# News Recommender System

This a Google Colab for our project for the AI Course at UCU, 2021.

**Authors**: Dmytro Lopushanskyy, Volodymyr Savchuk.

The report for this project will be attached separately on CMS.

Here is a list of materials that helped us create this project:

* [MIND Data set](https://msnews.github.io/)
* [Build Recommendation Engine](https://realpython.com/build-recommendation-engine-collaborative-filtering/)
* [Recommender Systems in Python](https://www.kaggle.com/gspmoreira/recommender-systems-in-python-101#Recommender-Systems-in-Python-101)
* [MIND Recommendation Notebook](https://www.kaggle.com/accountstatus/mind-microsoft-news-recommendation-v2/notebook#Text-Preprocessing)
* [Evaluating Recommender Systems](http://fastml.com/evaluating-recommender-systems/)

## Imports

In [26]:
import numpy as np
import scipy
import pandas as pd
import math
import random
import sklearn
import torch
import torch.nn as nn
from torch.utils.data import Dataset, DataLoader
import pytorch_lightning as pl

from scipy.sparse.linalg import svds
from scipy.sparse import csr_matrix
from nltk.corpus import stopwords
from nltk.tokenize import word_tokenize 
from nltk.stem import WordNetLemmatizer 
from sklearn.feature_extraction.text import TfidfVectorizer
from sklearn.metrics.pairwise import cosine_similarity
from sklearn.model_selection import train_test_split
import matplotlib.pyplot as plt
import plotly.express as px
from wordcloud import WordCloud
import seaborn as sns
from tqdm.notebook import tqdm

import warnings
warnings.filterwarnings('ignore')

In [13]:
import nltk
import ssl

try:
    _create_unverified_https_context = ssl._create_unverified_context
except AttributeError:
    pass
else:
    ssl._create_default_https_context = _create_unverified_https_context
nltk.download('punkt')
nltk.download('stopwords')
nltk.download('wordnet')

[nltk_data] Downloading package punkt to /Users/vozak16/nltk_data...
[nltk_data]   Package punkt is already up-to-date!
[nltk_data] Downloading package stopwords to
[nltk_data]     /Users/vozak16/nltk_data...
[nltk_data]   Package stopwords is already up-to-date!
[nltk_data] Downloading package wordnet to /Users/vozak16/nltk_data...
[nltk_data]   Package wordnet is already up-to-date!


True

### Loading Data

In [14]:
filtered_behaviors = pd.read_csv('files/filtered_behaviours.csv', sep='\t')
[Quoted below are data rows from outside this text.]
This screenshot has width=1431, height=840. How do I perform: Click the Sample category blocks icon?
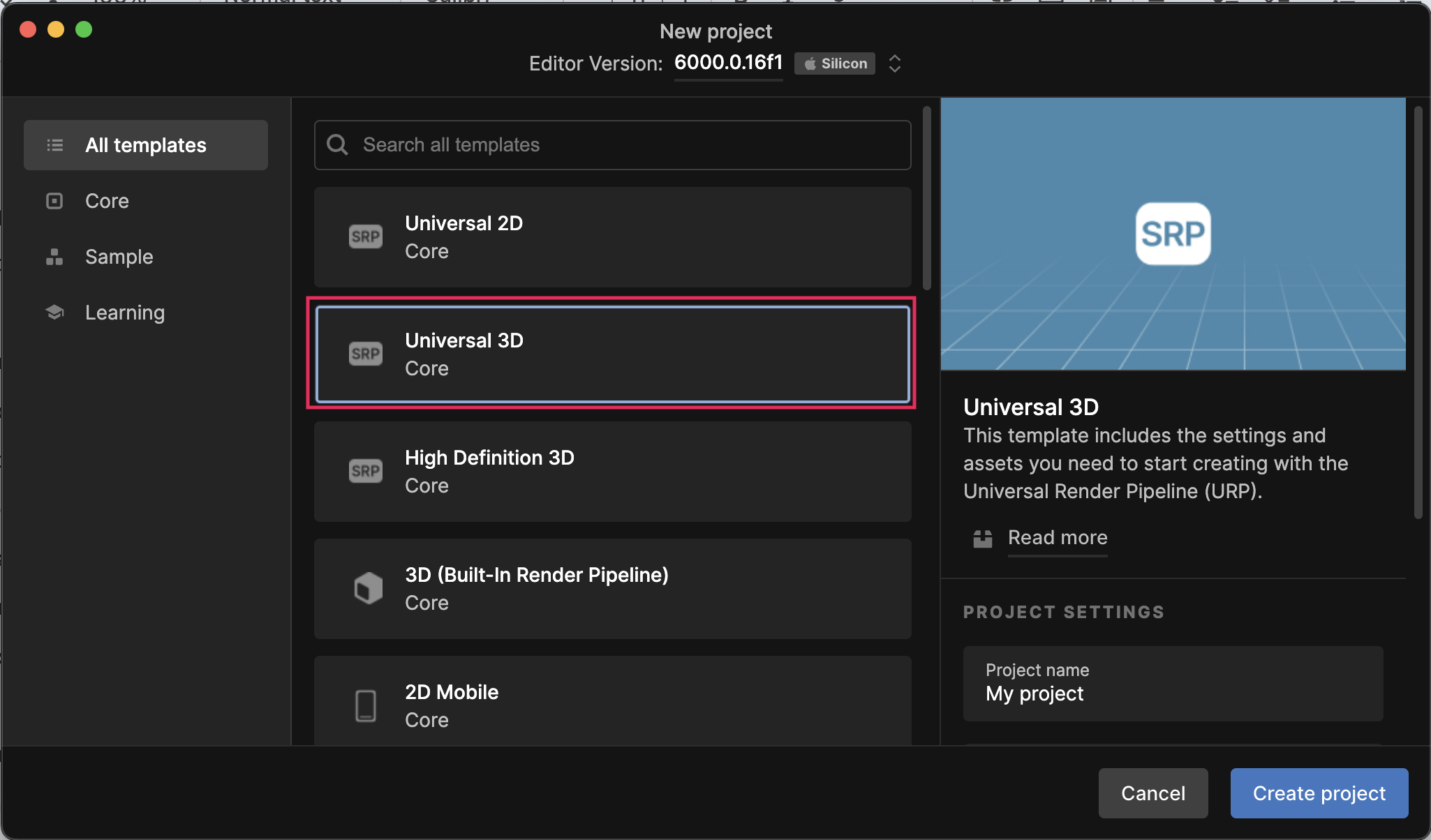click(x=54, y=257)
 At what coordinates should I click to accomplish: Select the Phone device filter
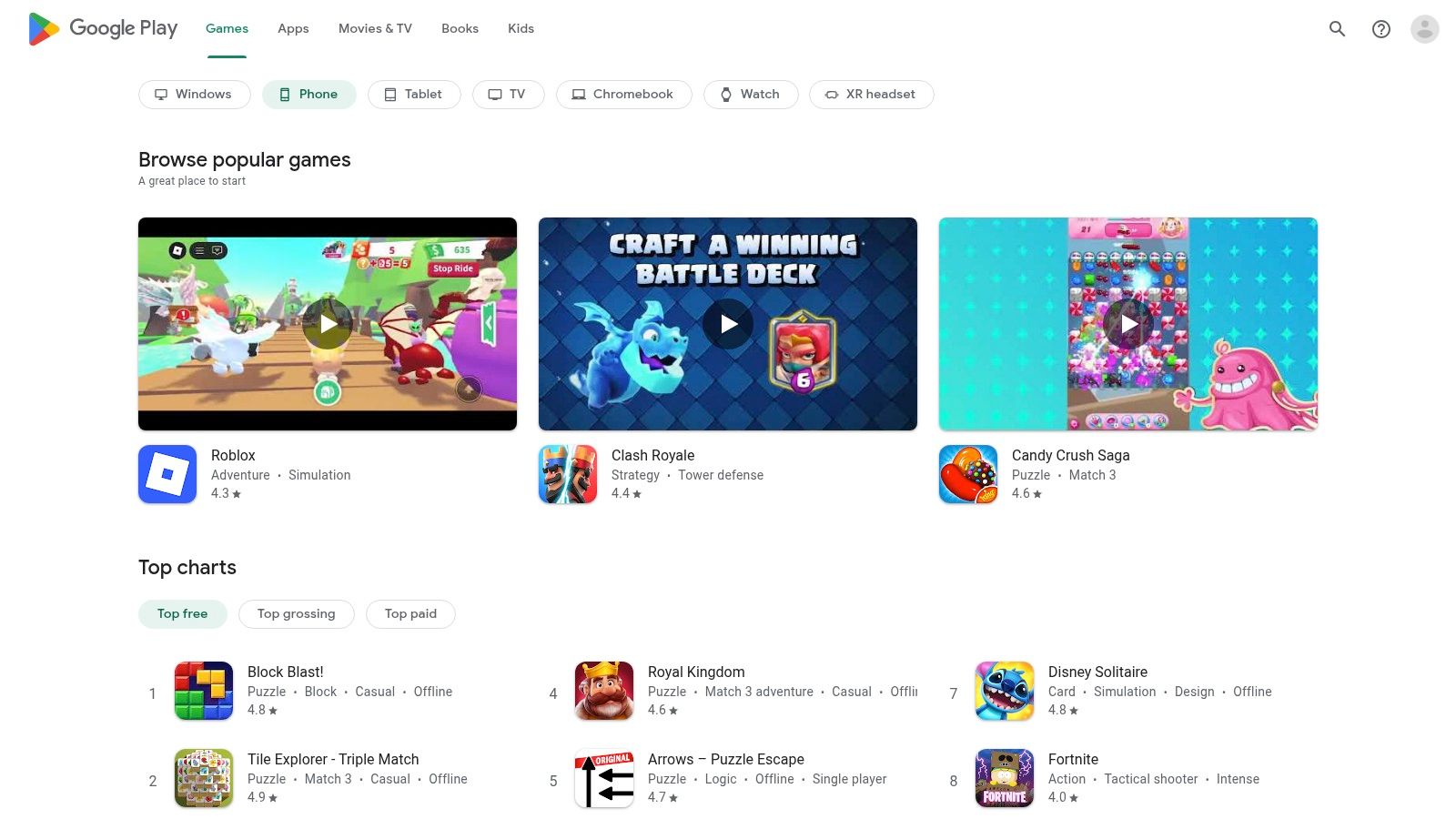308,94
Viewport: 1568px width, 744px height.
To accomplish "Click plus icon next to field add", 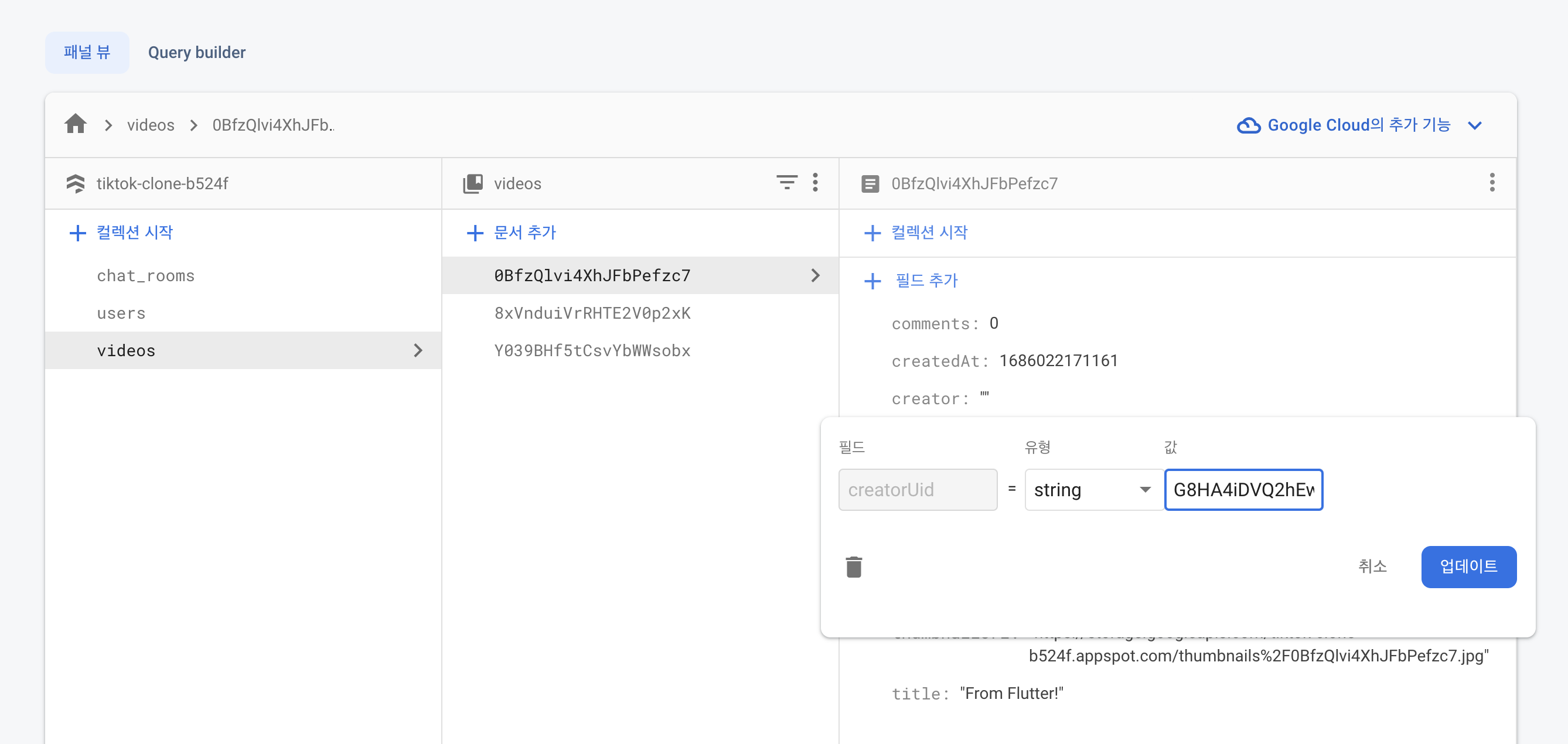I will 872,281.
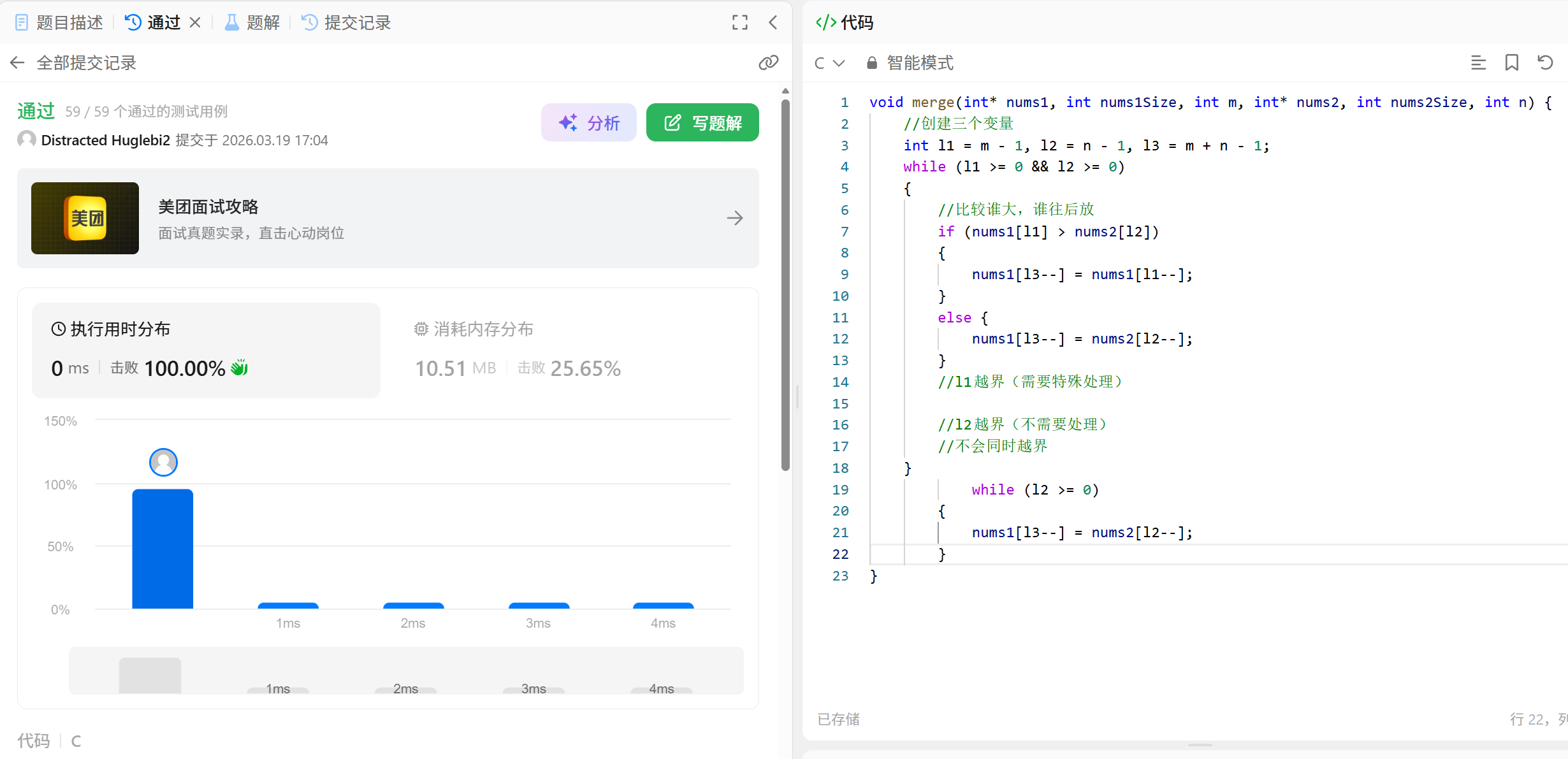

filtered_articles = pd.read_csv('files/filtered_articles.csv', sep='\t')

behaviours_train_indexed_df = pd.read_csv('files/train_filtered_behaviours.csv', sep='\t')
behaviours_test_indexed_df = pd.read_csv('files/test_filtered_behaviours.csv', sep='\t')

In [15]:
filtered_articles.head()

Unnamed: 0.1,Unnamed: 0,NewsID,Category,SubCategory,Title,Abstract
0,0,N55528,lifestyle,lifestyleroyals,"The Brands Queen Elizabeth, Prince Charles, an...","Shop the notebooks, jackets, and more that the..."
1,2,N61837,news,newsworld,The Cost of Trump's Aid Freeze in the Trenches...,Lt. Ivan Molchanets peeked over a parapet of s...
2,3,N53526,health,voices,I Was An NBA Wife. Here's How It Affected My M...,"I felt like I was a fraud, and being an NBA wi..."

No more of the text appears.